When Daisy’s mother Helen Dingleberry (Lisa Muller-Jones) talks about cooking and eating their young child Daisy, she’s only speaking figuratively. Only deities and animals eat their young, for God’s sake! On the other hand, after a childhood defined by being fed Nyquil, living speechless under the laundry, and being encouraged to dive into the paths of oncoming buses, it’s safe to say that Daisy has been consumed by family life.
Parenthood is no happy hour in Baby with the Bathwater (directed by Joan Sand for Mad Horse), that’s for sure. First of all, which baby nouns of endearment are appropriate? (Baked potatoes are definitely out with Helen, but kumquats are OK.) Secondly, could someone please poke that narcoleptic kid with a stick and get it on its feet? Coping mechanisms are in order: Helen plays catatonic on the floor, while for Daisy’s father John (Craig Bowden), the cocktail of choice consists of slurping Smirnoff and Nyquil from their bottles.
Thank God Nanny (Christine Louise Marshall) comes along with her big furry bag of tricks. Coiffed, brassy, and rabid, she makes the baby faint, encourages Helen to write novels, and forces quickies on John on the sly. Then who should show up but Cynthia (Nancy Brown), a young urchin who was doing OK with the motherhood thing before a regrettable accident involving her hungry German shepherd, and would like to give it another go with the Dingleberrys’ child? As Hillary used to say, it does take a village. And as for Daisy — well, among many other things, because of the new parents’ squeamishness about the private space of genitalia, Daisy is a tough antecedent for gender-based pronouns until the second act.

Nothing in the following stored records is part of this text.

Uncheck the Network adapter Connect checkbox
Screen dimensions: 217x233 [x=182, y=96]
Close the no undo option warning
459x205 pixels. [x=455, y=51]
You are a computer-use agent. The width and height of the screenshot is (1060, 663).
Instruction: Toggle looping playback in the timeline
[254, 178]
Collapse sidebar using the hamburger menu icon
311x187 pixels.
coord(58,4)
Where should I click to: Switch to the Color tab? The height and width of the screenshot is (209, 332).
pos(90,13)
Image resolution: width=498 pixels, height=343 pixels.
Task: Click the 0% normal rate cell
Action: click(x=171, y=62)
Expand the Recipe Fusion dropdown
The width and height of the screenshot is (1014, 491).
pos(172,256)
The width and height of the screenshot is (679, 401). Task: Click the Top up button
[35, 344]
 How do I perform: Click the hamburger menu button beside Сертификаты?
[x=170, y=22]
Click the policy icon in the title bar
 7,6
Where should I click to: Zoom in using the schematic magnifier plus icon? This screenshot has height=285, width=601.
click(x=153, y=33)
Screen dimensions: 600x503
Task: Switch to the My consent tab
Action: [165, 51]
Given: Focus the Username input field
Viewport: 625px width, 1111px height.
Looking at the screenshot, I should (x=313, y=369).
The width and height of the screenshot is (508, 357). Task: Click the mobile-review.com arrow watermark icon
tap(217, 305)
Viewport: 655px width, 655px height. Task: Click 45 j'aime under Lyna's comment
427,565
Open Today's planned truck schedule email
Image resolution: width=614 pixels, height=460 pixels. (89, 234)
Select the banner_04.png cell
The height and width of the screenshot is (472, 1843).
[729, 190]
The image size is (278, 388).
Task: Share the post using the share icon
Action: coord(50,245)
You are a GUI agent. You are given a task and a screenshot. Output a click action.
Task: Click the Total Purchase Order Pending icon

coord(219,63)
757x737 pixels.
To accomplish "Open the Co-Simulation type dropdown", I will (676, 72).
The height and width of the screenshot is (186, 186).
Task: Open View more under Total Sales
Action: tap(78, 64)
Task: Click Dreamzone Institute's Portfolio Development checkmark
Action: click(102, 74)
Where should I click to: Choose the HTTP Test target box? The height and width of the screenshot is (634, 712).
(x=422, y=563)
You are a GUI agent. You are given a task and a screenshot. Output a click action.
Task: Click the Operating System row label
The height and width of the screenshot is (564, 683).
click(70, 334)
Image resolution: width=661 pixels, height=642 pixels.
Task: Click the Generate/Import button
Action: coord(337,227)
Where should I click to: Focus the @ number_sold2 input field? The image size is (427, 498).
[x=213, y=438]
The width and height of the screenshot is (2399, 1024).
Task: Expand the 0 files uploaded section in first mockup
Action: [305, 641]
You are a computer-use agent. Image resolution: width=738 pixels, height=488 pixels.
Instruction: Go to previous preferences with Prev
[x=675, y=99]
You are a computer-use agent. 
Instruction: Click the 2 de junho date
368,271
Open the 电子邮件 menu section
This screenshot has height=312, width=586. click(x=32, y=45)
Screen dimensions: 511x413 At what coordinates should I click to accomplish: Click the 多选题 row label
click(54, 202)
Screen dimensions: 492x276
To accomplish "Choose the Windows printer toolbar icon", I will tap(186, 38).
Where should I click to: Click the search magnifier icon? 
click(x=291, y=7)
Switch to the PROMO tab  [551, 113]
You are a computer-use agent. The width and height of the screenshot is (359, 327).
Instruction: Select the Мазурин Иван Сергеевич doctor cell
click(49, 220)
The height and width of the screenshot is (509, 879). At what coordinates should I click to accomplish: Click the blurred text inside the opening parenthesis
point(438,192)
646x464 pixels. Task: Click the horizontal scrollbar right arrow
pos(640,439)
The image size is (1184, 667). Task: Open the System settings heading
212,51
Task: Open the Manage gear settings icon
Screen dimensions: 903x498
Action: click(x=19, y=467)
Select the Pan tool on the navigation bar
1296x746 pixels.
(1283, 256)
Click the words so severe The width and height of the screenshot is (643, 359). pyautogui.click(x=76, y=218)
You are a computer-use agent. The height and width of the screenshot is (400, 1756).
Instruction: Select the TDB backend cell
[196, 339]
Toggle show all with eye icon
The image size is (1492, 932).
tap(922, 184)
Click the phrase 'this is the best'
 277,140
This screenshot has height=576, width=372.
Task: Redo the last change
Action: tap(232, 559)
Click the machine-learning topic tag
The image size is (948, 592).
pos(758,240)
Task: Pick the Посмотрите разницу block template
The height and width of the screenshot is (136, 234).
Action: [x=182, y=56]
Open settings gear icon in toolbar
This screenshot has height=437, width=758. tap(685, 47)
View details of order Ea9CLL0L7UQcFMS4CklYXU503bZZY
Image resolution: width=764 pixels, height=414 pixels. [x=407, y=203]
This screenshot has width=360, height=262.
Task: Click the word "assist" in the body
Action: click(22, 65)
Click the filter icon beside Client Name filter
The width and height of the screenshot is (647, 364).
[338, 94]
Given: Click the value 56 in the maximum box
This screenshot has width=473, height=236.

Neurotic, yes, and the stage is set for it with brutal whimsicality, the bright nursery imagery gone terribly ominous: From the ceiling, stuffed frogs hang upside-down and bears are suspended by fishhooks through their heads; absurdly oversized alphabet blocks tower over the set. It’s Mother Goose by way of David Lynch.
As you might imagine, Christopher Durang’s script — dark-comic, absurdist, jarring — calls for some serious excess in the way of characterization, and Sand’s direction elicits appropriately hyperbolic performances. Marshall, first as Nanny and later as Daisy’s principal, is jaw-droppingly outrageous, a vacillating Antichrist of coos, barks, and ugly libido; and in Brown’s Cynthia, an edgy high-pitched tone and too much white-of-the-eyes combine in a nervy innocence. As Helen, Muller-Jones is positively terrifying in her emotional swerves and crackups. Her wide mouth is capable of expressing, by turns, lavish malevolence and volatile helplessness, while Bowden, as John, alternately bumbles and rages with slightly more sympathetic pathos. And everyone is illuminated with the dazzles of insanity — too-bright eyes, glossy proclamations, gestures and deranged about-faces glaring enough to make you blink.